We solve for the subsequent dynamics of the spin-phonon system by numerically integrating the coupled equations of motion (see Methods). For \(T\ > \ {T}_{c}\), we find persistent oscillations in the average phonon displacement \({X}_{\pm }\left(t\right)=\frac{1}{N}{\sum }_{{{{{{\bf{r}}}}}}}{X}_{{{{{{\bf{r}}}}}},\pm }(t)\) at the phonon frequency Ω, while the uniform magnetization \({m}_{\pm }\left(t\right)\) does not exhibit coherent dynamics (see Supplementary Fig. 9d).
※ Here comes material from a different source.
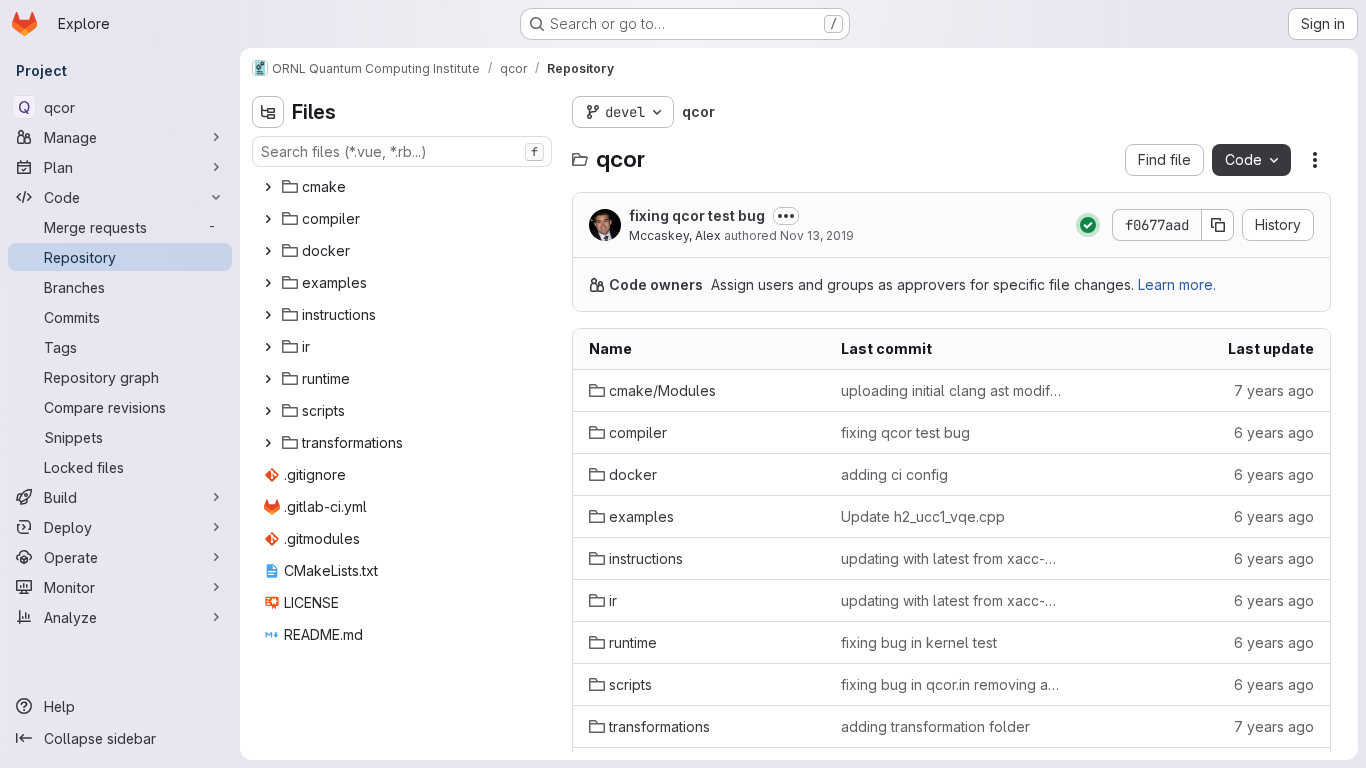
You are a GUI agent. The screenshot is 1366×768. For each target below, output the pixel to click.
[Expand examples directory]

Remarkably, in the FM phase (\(T \, < \ {T}_{c}\)), the distortion leads to coupled, coherent oscillations in \({X}_{\pm }\left(t\right)\) and the magnetization \({m}_{\pm }\left(t\right)\) at Ω, as shown in Fig. 4. The coherent \({m}_{\pm }\left(t\right)\) oscillations lead to oscillations in the polarization rotation, creating an additional temperature and helicity-dependent contribution to the TRPR signal below \({T}_{c}\). Setting \({\xi }_{2}=0{{{{\rm{.}}}}}18{{{{\rm{/}}}}}{\mu }_{{{\rm{B}}}}\), we find that \({m}_{+}\left(\Omega \right)/{m}_{-}\left(\Omega \right)\) plotted vs. \(T/{T}_{c}\) shows excellent agreement with the experimental TRPR ratio below \({T}_{c}\) (Fig. 3c). Furthermore, in our model, the choice of \({\xi}_{2}\) also fixes the overall distortion strength, \({\xi }_{1}=0.01\,\AA\). We can use this to calculate that the resulting coherent oscillations in the magnetization are of magnitude \(\varDelta {m}_{\sigma }(t)/m \sim {{{{{\mathscr{O}}}}}}({10}^{-4})\) (c.f. Fig. 4b), consistent with our experimental observations.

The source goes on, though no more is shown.